Does it seem like everyone is suing the Dunleavy Administration? A growing number of legislative and budgetary lawsuits have been filed in recent weeks and months, most of them against the Dunleavy Administration, but one lawsuit is actually on behalf of the governor’s actions. It’s hard to keep track, so we made a list:
- Venue of Special Session II-Juneau: Al Vezey, through his attorney Bill Satterberg, has sued the presiding officers of the House and Senate for not convening the second Special Session in Wasilla, as ordered by the governor. Gov. Michael Dunleavy called the session for July 8 in Wasilla, but Sen. President Cathy Giessel and House Speaker Bryce Edgmon refused the call and gaveled in in Juneau. The governor on July 17 relented and called the Special Session to Juneau. The legal question is whether Dunleavy has the right to name the venue for a special session that he calls. The Attorney General says the governor has that right, by Alaska Statute. Giessel and Edgmon say they have the right to change it if they want.

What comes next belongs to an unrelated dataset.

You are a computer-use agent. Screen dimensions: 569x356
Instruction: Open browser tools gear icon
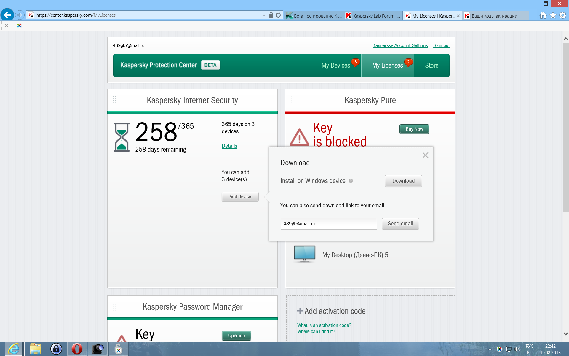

- Venue of Special Session II-Wasilla: Anchorage attorneys Kevin McCoy and Mary Geddes have sued the governor for calling the special session in Wasilla. They say the session should have been called to Juneau.
- Education funding: The Legislative majorities are suing the Dunleavy Administration because he withheld $20 million in what he says are illegally appropriated funds. The legal question is: Does the Legislature have the power to appropriate years into the future if it hasn’t actually set the money aside? In other words, appropriate money it doesn’t have and bind future legislatures and governors. The Attorney General says no and that the Constitution spells out annual funding processes.
- Abortion and the courts: The ACLU is suing the governor for cutting the administrative overhead of the Alaska Supreme Court. In Dunleavy’s explanation for the cuts, he said if the courts insisted that the State pay for elective abortions, then the money will need to come from the court’s own budget, because the Legislature and the governor are against public funding of elective abortions. The ACLU says this is a breach of the separate branches of government and was retaliatory.
- Medicaid reimbursement cuts: The Alaska State Hospital and Nursing Home Association sued Dunleavy Administration over cuts made to Medicaid reimbursements. The cuts were made via emergency regulations. The lawsuit was filed by former Attorney General Jahna Lindemuth and Scott Kendall, who was chief of Staff to Gov. Bill Walker. They filed it on behalf of ASHNA.
- Education funding: The Coalition for Education Equity is suing the Dunleavy Administration for being slow to release funds for the 2019 fiscal year. These funds were eventually released by the Administration, but the lawsuit remains open.
- All the cuts: Attorney Jahna Lindemuth has told reporters that she is considering suing the Dunleavy Administration over a wide range of the budget cuts. Lindemuth is on record saying the cuts are unconstitutional, citing Article 7 of the Alaska Constitution, establishing the University of Alaska and specifying that the Legislature shall provide for the promotion as well as the protection of public health. Lindemuth may have an ethical problem suing her former client, the State of Alaska.
- Privatization of Alaska Psychiatric Institute: The Alaska State Employees Association is suing the Dunleavy Administration for privatizing API. The union says that privatizing the institution violates the Alaska Constitution, Alaska Statutes, and the group’s collective bargaining agreement.
- Wrongful termination: The ACLU in January filed lawsuits on behalf of former state attorney Libby Bakalar, Anthony Blanford, and John Bellville. All three were released by the Dunleavy Administration. They say they were fired for refusing to pledge political support for the governor’s agenda. Belleville and Blanford were psychiatrists at Alaska Psychiatric Institute. Bakalar worked in the Department of Law.